Are you swamped with high interest debt and looking for a solution? The airwaves are filled with ads for debt consolidation, but do you really need someone to do it for you? Why not do your own legwork and roll your debts into one low(er) interest loan?
One option for consolidating your debt is rolling it into a HELOC. But first… You might have some questions.
What is a HELOC? Is consolidating debt with a HELOC a financially sound decision? What problems might arise if you use your HELOC to reduce your debt?
What is a HELOC?
The term HELOC is shorthand for “home equity line of credit.” Home equity is defined as the difference between what your house is worth and what you owe on the mortgage. This home equity line of credit essentially let you borrow money using the equity in your house as collateral.

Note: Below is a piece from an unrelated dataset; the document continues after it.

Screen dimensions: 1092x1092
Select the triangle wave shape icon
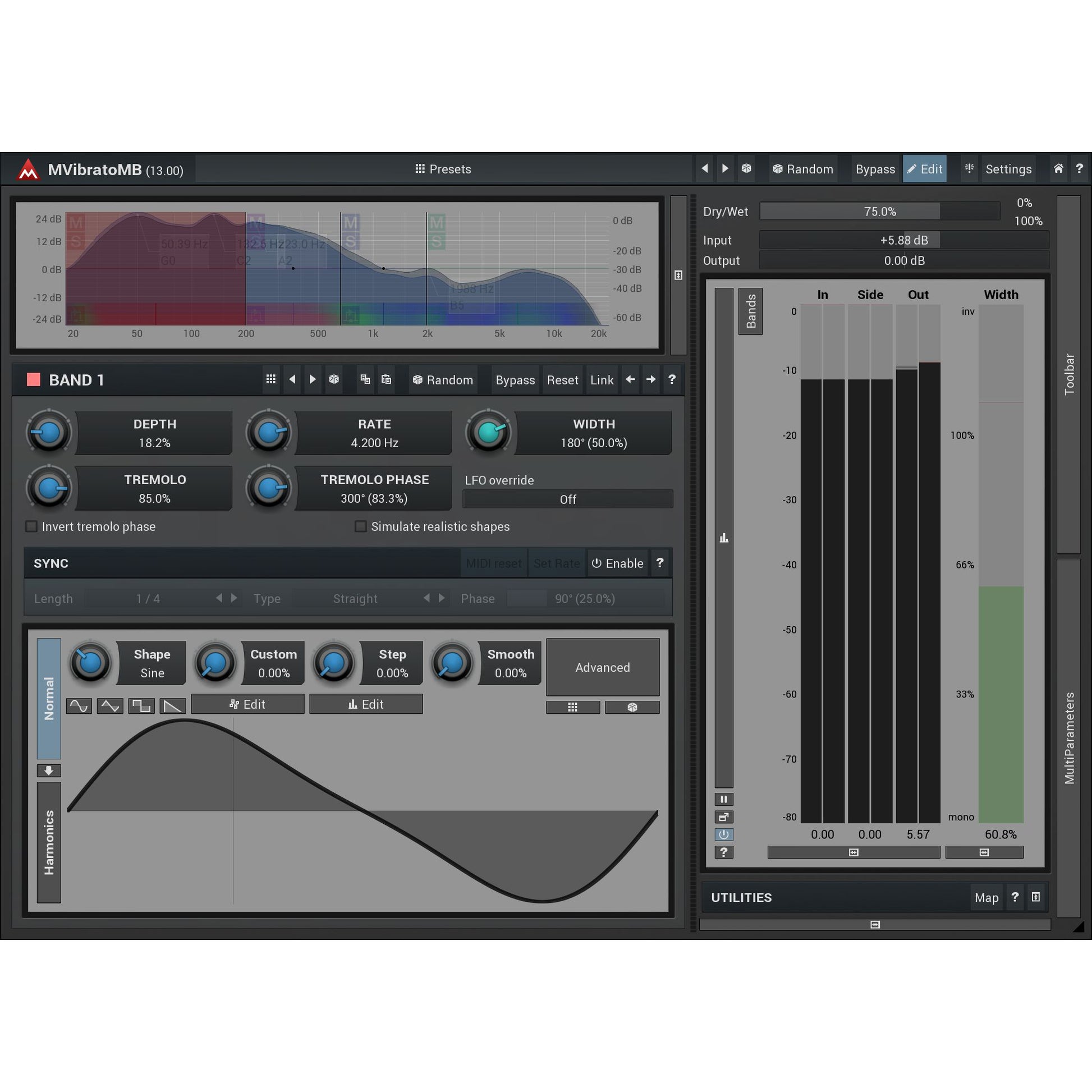[x=109, y=705]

Lenders typically calculate the line of credit based on a percentage of your home’s appraised value. For example, if you have a house that is appraised at $200, 000 and your principle is $135, 000, he lender may calculate your home equity line as:
$200, 000 * .80 (it varies among lenders) = $160, 000
$160, 000 – $135, 000 = $25, 000 HELOC limit
The percentage of your home’s appraised value depends on the lender, but it’s generally 75-80%. With houses appraising for much less than they used to in some areas, many homeowners have had their HELOC reduced or closed.
Why you should use a HELOC
The big plus with using your home equity line of credit to consolidate your debt is that you’ll almost certainly reduce the amount of interest that you’re paying. Since it’s a secured loan, your HELOC will typically will have a much lower interest rate than your credit cards.
If you’d like to play around with just how much you can save, I highly recommend the online calculator over at Dinky Town.
Another good reason to use a HELOC is that, assuming you itemize you tax deductions, the interest on your HELOC is tax deductible. Thus, you’re not only paying much less in interest, but you’re also catching a tax break, thereby reducing the cost further.
Why you shouldn’t use a HELOC
The other side of the coin when using a HELOC to consolidate debt is that you’re taking unsecured debt (credit cards) and tying them to your home. This can be a risky bet – what happens if you lose your job and can’t pay your HELOC? You risk losing your house, that’s what.
Also, getting a HELOC isn’t necessarily cheap. There are several possible fees associated with it that add to the total cost. Some of the fees you might face include:
- Appraisal fee
- Application fee
- Annual fees (some, not all lenders charge this)
Ultimately, you’ll have to weigh the costs of opening an account against simply using a debt snowball, or similar approach, to get out of debt.
It’s also worth noting that lenders have gotten much more strict when it comes to approving loans, so if you’re looking at getting one, be sure that you can qualify.
Another minor downside is that when you apply for a HELOC, they’ll do a hard credit inquiry which can hurt your credit score. It’s not much of a hit, but it’s worth keeping in mind.
Thoughts on using a HELOC for debt reduction
In my opinion, if you can get yourself out of debt in two years or less, I wouldn’t bother with a home equity line of credit. If you’re struggling with high interest rates, try negotiating with the credit card companies or look into doing a balance transfer to a card with lower interest.
Personally, I’m not a fan of converting unsecured debt (credits cards) to secured debt (HELOC). Yes, you can save money, but… With people getting laid off and paychecks being cut, your plans could fall through and you could lose your home.
There are other options besides using a HELOC if you’re looking to consolidate your debt. For example, you could try to get a personal loan through your bank or credit union, or you could consolidate your debt with a loan from Lending Club.
Have you ever used a HELOC to consolidate your debts? How did it work out for you? Would you do it again? Why or why not?